Drexel University’s costume collection provided one of the most poignant artifacts. In the fall of 1918, a young woman from New Jersey named Naomi Ford came to Philadelphia to do some early Christmas shopping for her family. She tagged the gifts with little hand-written poems and put them away to be given out at Christmas.

But Ford caught the flu and died on Oct. 21, having never had the chance to deliver her gifts. Her mother, grief-stricken, put the gifts in the attic where they stayed for generations. The boxes were discovered decades later and ultimately donated to Drexel University’s costume collection.

One of those, an embroidered purse still in its gift box tagged “For Cousin Helen,” is on display.
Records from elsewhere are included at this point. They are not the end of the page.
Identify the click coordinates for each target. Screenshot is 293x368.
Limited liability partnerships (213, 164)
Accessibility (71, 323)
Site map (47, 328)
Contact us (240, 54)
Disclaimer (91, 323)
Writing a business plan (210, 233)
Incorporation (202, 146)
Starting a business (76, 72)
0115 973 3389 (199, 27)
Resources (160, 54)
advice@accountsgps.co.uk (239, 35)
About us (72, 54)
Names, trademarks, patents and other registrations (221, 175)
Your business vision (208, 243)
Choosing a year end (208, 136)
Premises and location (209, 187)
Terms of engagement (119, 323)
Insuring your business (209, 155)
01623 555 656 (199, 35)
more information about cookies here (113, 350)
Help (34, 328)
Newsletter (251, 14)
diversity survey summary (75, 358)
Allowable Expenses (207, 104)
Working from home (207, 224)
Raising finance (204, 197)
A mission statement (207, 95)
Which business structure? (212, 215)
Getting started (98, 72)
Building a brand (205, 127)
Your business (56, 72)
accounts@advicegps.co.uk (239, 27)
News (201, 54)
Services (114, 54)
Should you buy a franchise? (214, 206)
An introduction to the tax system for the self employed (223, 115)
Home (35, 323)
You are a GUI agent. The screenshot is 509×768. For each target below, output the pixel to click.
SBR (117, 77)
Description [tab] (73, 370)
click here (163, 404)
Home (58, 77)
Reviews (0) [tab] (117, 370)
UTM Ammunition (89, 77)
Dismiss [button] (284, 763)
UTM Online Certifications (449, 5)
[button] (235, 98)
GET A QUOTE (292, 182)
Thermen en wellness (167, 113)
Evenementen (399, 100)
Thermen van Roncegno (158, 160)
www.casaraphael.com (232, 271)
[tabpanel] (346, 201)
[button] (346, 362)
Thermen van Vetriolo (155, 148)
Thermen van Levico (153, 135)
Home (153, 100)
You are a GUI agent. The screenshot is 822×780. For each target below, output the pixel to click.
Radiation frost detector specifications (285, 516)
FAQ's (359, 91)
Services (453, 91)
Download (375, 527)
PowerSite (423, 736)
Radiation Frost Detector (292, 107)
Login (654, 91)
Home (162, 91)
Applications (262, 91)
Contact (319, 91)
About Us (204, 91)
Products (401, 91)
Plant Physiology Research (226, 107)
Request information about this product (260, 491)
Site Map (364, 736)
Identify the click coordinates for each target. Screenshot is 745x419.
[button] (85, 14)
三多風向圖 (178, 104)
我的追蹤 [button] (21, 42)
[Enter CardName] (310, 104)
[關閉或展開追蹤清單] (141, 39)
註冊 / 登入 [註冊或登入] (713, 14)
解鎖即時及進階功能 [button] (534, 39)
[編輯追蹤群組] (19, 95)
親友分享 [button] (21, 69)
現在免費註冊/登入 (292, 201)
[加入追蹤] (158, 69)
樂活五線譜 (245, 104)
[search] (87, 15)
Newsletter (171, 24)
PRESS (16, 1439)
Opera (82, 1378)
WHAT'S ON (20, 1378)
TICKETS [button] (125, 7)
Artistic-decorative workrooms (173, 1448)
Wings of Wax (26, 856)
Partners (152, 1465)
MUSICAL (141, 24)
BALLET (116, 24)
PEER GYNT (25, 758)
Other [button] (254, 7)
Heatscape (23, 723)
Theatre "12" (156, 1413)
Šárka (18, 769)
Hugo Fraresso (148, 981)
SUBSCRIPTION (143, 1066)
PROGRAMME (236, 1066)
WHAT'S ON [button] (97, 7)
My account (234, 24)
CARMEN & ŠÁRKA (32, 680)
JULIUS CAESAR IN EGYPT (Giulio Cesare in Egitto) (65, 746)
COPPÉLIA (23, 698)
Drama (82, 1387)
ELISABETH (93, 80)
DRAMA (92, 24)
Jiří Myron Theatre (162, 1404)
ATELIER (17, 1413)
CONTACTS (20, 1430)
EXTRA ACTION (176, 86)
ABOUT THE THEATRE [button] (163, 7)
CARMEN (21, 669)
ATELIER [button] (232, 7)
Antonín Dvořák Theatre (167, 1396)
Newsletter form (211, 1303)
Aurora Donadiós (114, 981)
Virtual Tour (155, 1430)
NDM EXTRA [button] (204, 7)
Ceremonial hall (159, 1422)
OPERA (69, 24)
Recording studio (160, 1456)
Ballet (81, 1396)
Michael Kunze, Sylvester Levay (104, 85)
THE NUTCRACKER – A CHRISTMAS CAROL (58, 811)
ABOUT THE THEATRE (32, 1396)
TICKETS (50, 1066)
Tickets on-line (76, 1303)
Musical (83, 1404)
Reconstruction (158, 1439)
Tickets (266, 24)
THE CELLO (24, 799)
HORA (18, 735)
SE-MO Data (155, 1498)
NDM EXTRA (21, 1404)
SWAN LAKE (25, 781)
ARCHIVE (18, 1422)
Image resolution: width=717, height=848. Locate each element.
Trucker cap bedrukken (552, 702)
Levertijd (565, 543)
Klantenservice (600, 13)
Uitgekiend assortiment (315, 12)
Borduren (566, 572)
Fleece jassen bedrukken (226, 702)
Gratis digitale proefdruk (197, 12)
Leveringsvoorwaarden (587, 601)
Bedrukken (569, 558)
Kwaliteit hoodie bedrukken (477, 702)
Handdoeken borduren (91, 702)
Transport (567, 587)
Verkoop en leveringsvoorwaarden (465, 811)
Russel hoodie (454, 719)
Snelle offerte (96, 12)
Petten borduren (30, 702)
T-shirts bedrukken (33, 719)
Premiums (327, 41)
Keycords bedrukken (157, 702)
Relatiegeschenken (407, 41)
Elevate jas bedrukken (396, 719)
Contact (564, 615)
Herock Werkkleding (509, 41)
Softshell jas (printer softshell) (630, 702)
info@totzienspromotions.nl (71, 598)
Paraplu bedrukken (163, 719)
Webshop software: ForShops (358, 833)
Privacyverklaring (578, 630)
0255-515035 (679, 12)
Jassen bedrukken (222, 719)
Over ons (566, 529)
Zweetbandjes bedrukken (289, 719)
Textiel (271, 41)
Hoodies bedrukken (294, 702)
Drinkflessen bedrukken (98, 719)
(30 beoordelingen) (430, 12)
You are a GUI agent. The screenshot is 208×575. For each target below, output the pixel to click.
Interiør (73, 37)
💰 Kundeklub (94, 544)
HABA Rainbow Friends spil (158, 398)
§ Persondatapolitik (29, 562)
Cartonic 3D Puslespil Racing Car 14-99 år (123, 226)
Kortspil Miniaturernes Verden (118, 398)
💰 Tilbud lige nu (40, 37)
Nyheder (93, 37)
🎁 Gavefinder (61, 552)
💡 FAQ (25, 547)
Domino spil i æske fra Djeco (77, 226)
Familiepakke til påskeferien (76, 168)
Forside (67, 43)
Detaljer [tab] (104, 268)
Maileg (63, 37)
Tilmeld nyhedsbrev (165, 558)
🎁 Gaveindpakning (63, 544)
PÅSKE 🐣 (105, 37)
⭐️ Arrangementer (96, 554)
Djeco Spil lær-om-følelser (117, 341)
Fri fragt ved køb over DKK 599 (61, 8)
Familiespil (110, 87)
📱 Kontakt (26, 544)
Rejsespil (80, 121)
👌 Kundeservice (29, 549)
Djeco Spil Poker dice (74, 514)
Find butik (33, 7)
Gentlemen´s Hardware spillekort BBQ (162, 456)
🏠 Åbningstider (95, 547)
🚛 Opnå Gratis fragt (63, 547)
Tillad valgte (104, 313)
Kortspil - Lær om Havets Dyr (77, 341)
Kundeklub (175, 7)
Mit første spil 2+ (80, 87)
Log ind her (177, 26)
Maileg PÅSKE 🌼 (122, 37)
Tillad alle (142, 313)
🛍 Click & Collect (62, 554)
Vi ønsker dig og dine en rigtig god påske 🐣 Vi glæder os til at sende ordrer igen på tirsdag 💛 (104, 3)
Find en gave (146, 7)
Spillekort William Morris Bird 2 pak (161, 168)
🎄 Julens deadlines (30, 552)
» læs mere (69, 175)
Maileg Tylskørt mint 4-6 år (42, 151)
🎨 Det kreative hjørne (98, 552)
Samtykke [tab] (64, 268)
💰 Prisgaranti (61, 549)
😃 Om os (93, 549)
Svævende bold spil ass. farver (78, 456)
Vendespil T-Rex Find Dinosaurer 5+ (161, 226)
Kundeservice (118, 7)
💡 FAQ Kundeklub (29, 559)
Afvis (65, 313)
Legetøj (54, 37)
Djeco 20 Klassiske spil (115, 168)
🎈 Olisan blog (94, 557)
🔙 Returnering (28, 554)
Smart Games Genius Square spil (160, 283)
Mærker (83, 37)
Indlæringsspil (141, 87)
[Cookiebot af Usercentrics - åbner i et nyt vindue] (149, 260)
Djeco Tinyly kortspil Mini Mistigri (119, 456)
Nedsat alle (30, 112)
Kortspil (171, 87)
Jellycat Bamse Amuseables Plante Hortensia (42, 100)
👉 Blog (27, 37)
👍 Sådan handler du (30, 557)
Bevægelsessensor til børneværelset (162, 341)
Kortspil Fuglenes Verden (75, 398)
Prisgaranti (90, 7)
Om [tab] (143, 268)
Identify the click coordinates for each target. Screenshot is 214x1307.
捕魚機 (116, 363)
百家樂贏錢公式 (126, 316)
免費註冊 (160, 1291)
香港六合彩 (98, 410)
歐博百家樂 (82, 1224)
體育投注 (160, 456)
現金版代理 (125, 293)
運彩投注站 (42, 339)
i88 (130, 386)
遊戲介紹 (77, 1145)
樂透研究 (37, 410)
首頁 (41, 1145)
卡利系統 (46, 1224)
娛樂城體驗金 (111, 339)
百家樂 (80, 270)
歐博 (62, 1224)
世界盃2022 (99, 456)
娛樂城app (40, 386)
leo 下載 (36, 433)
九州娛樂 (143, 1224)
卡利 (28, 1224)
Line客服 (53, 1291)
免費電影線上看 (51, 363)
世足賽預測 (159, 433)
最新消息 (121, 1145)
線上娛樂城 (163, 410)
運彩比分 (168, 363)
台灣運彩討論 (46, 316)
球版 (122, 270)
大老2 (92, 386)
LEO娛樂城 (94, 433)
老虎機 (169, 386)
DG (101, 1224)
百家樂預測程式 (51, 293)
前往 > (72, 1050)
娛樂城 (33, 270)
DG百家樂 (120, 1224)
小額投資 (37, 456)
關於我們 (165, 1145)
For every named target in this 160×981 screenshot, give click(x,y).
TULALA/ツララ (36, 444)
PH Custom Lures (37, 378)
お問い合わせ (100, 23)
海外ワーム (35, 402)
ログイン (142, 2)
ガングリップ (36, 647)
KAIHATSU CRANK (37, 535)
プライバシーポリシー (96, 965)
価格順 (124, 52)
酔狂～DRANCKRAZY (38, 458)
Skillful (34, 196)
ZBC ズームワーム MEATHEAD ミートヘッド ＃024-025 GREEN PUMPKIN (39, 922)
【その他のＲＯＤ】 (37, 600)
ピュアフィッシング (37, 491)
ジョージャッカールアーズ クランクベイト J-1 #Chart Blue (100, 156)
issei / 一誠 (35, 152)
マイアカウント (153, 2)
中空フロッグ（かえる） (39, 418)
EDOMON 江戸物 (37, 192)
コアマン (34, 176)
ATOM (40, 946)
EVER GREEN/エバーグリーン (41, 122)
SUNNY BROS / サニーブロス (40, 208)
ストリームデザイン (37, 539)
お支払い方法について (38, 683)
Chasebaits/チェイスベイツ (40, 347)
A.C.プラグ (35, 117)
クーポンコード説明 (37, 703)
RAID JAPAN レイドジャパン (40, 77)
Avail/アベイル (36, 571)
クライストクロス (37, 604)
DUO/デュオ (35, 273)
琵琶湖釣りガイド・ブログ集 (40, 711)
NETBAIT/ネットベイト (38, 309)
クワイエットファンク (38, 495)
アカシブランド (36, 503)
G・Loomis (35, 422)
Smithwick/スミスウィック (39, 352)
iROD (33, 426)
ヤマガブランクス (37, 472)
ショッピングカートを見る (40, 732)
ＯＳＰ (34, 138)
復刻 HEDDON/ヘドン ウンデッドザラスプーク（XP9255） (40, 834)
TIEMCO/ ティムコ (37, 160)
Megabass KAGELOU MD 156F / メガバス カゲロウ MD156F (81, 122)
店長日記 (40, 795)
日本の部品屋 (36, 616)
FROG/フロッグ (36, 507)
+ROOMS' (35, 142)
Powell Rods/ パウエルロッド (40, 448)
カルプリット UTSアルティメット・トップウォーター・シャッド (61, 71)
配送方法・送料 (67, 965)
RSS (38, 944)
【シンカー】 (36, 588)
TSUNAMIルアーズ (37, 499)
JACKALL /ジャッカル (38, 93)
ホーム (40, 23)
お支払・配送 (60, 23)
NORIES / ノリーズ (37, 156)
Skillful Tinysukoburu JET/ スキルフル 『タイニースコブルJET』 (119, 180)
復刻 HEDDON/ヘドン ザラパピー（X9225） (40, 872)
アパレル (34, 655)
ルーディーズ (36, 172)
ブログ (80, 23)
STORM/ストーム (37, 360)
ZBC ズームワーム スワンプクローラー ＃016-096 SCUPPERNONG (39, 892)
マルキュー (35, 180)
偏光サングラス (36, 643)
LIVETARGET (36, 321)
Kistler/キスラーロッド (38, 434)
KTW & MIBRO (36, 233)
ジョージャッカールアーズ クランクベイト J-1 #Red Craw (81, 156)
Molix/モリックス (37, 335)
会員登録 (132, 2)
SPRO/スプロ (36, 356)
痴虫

Since the Mütter Museum started collecting artifacts for this exhibition, Hicks said people are coming out of the woodwork with stories of their ancestors.

“These are families who may never have shared these stories outside their families,” he said. “These stories were told to us by people who, of course, were not alive in 1918. But the memory of the family trauma is ever-present in the families. This very impressive to us.”

Some of those stories are gruesome, according to Hicks, and some were almost comic: it was not uncommon to give children whiskey, sometimes several times a day, out of the belief that liquor would avert the flu virus. 

“Whiskey was a very popular remedy. You’re going to take a hot toddy or take a shot of whiskey every couple hours,” Hill said. “Teenagers were kept perpetually buzzed for a week or two, to avoid catching the flu.”

Hicks and Hill want “Spit Spreads Death” to speak to contemporary issues with pandemics. These days, epidemics still occur because of the lack of communication and resources.

There was no unified national effort to fight the 1918 flu epidemic. The United States had entered World War I and President Woodrow Wilson did not want anything distracting the country from the war effort.

“The president of the U.S. never makes a public utterance of the flu. Everything is subordinate to the war effort,” Hicks said. “Patriotism was high. To criticize the government as maybe not doing enough for flu cases could be construed as criminal behavior.”

Medical research into the flu, some of which began in Philadelphia, would take decades to result in a cure. An effective vaccine could not be developed until the 1930s — more than a decade after many Philadelphians lost their lives.

“Spit Spreads Death” opens this weekend at the Mütter Museum and is planned to remain on view permanently.